İktidar olanaklarını, kendi gelecekleri adına hoyratça kullanan, kendinden olmayanlara karşı saldırganlaşan, çalıp çırpan, hırsızlığı açığa çıktıkça yüzsüzleşen, etrafta hesap soracak hiç bir güç olmayınca deveyi hamudu ile götüren bu saray soytarılarına çok sevdikleri deyimle “milli irade” çok sert bir şamar vurmuştur.

7 Haziran seçimleri propaganda dönemi boyunca muhalefet partilerinin seçim vaatleri bir çok konuda örtüşmektedir.Çiftçi mazotu, asgari ücretin artırılması, emekliye iki maaş ikramiye vb. Hepsinden önemlisi de muhalefetin ortak söylemi haline gelen 13 yıllık AKP dönemi ile bir hesaplaşmanın kaçınılmaz olduğudur.Halkın % 60’ı AKP’yi gönderin ve yıllarca çektirdiklerinin hesabını sorun diye oy vermişlerdir.CHP, HDP ve MHP’ye düşen görev, verilen oyların hakkını vermek olmalıdır. Bu bağlamda HDP eş başkanı Selahattin Demirtaş’ın seçimin ertesi günü Bakırköy’de düzenlediği kutlama mitingindeki AKP’ye yönelik; “İktidarda değilsin, tepe taklak oldun. Halk seni düşürdü, bu gerçek ile yüzleş artık. Geçti artık o kibirli günleriniz. Alışın artık alışın, bizim ile aynı seviyede konuşacaksınız. Rahat olun, koltuktan düştünüz diye sizi asacak halimiz yok. Panik yapmanıza gerek yok. Suçlarınız, günahlarınız neyse adil şekilde yargılanacaksınız diyoruz, neden korkuyorsunuz.” sözleri son derece bağlayıcı,  önemli  ve değerlidir.

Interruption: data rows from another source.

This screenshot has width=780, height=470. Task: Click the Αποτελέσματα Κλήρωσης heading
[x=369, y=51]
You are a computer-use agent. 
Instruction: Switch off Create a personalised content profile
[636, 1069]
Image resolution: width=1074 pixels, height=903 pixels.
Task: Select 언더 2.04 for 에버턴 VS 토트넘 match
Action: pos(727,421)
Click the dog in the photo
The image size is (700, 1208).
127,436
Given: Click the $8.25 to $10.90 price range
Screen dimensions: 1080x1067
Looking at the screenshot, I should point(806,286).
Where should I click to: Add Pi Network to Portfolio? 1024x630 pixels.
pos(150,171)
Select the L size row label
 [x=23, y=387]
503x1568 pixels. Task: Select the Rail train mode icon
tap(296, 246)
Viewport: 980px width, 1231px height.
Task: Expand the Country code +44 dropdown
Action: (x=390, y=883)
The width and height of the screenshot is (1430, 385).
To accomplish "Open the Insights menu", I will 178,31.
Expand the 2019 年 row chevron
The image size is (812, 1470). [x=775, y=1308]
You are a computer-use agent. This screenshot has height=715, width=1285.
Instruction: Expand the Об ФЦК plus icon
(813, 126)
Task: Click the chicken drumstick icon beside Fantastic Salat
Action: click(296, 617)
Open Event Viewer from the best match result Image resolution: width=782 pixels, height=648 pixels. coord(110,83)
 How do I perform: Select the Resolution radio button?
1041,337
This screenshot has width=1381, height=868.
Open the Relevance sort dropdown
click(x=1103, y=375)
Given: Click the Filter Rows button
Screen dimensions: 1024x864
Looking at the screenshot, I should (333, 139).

Yeni hükümeti kurmaya talip olanların aklından çıkarmamaları gereken gerçekler var. Gezide öldürülen, sakat bırakılan çocuklarımızı, Roboski katliamını, Reyhanlı’da bombalanarak can verenleri, Soma’da, Ermenek’te Torunlar centerde iş cinayetlerine kurban gidenleri, yandaş yargıyı, havuz medyasını kaçak sarayı, Bakara makarayı, ayakkabı kutularını, IŞİD’e silah taşıyan Mit tırlarını, Reza soytarısını internet yasaklarını, HES ve nükleer santrallar ile beton mikserleriyle yok edilen doğayı, iç güvenlik paketini Kabataş yalanını unutan bir hükümetinAKP’den herhangi bir farkı kalmaz. Bu nedenle hükümet formülleri konuşulurken, öncelikli olan tüm bu suçların müsebbibi olan katil, yüzsüz ve ahlaksız  takımdan sorulacak hesaba dair hazırlanacak ayrıntılı bir protokol olmalıdır.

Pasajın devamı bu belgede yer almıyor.